At the other end of the Seven Sisters Road, Spurs had signed Paul Gascoigne and Paul Stewart for a combined sum of £3.7m and Everton, as well as signing Pat Nevin from relegated Chelsea and Stuart McCall from Bradford City, also broke the British transfer record to steal Tony Cottee from Arsenal’s grasp. It had been a disappointing summer from an Arsenal point of view. In desperately seeking a new strike partner for Alan Smith, George Graham had also failed to land Kerry Dixon from a Chelsea side that had just fallen out of the top tier. What Arsenal eventually spent their new found income on was a Second Division centre half from Stoke – Steve Bould - for just £390,000 and some new corporate facilities with the hope of enticing a new breed of yuppie fan.
Arsenal had also lost a lot of experience over the previous two seasons. Between them, the outgoing Viv Anderson, Kenny Sansom and Steve Williams must have acquired more than 100 England caps, but, despite the drain on experience, we all know where the league title ended up at the end of that season. In the process, George Graham also wiped out £1m of debt that he inherited on taking the job in 1986. So, is this a vindication of the current board’s cautious spending? Well, the outcome of the 1988/89 season may well still influence the board’s thinking even to this very day, although it must be remembered that the young developing Arsenal side of 1989 were already winners by this point.
Winning the League Cup in 1987, being beaten finalists in the same competition the following year, and winning two ‘Mickey Mouse’ trophies in the form of the Wembley International Tournament (the nearest thing to taking on Europe’s best during the post-Heysel ban) and the Mercantile Credit Centenary Cup, gave a young developing side exposure in how to deal with one-off pressure games. This is a requirement if a side is to successfully challenge for a title (as Anfield the following May would testify) and was provided between 1986-88 in a way that a modern perennial race for fourth position certainly doesn’t – for an academic comparison think of it as the difference between one pupil primed for Grade C in coursework and another primed for Grade A in an exam.
The football world has moved on by leaps and bounds from the one David Dein set out to change twenty-five years ago, and the football economics of 2013 don’t give Arsène Wenger’s side the luxury of finishing sixth and learning from, and building on, a League Cup final defeat as George Graham’s side had done in 1987/88. Therefore, sadly, we now live in a football environment where experience of winning trophies has to be bought rather than developed in-house in a team that has no prior experience of winning trophies.
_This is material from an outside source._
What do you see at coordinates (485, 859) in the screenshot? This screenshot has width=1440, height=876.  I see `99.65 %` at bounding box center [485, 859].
Also, though Manchester United were dire in 1988/89, their re-signing of a former star from his two-year Barcelona exile – bringing back talent previously raided by continental sides exploiting a period of financial turmoil - is more the example that today’s board should glean from the summer of ’88 rather than that of George Graham’s bargain buys from the second tier sides… and I think you all know which particular out-of-favour current Barcelona player I’m referring to here!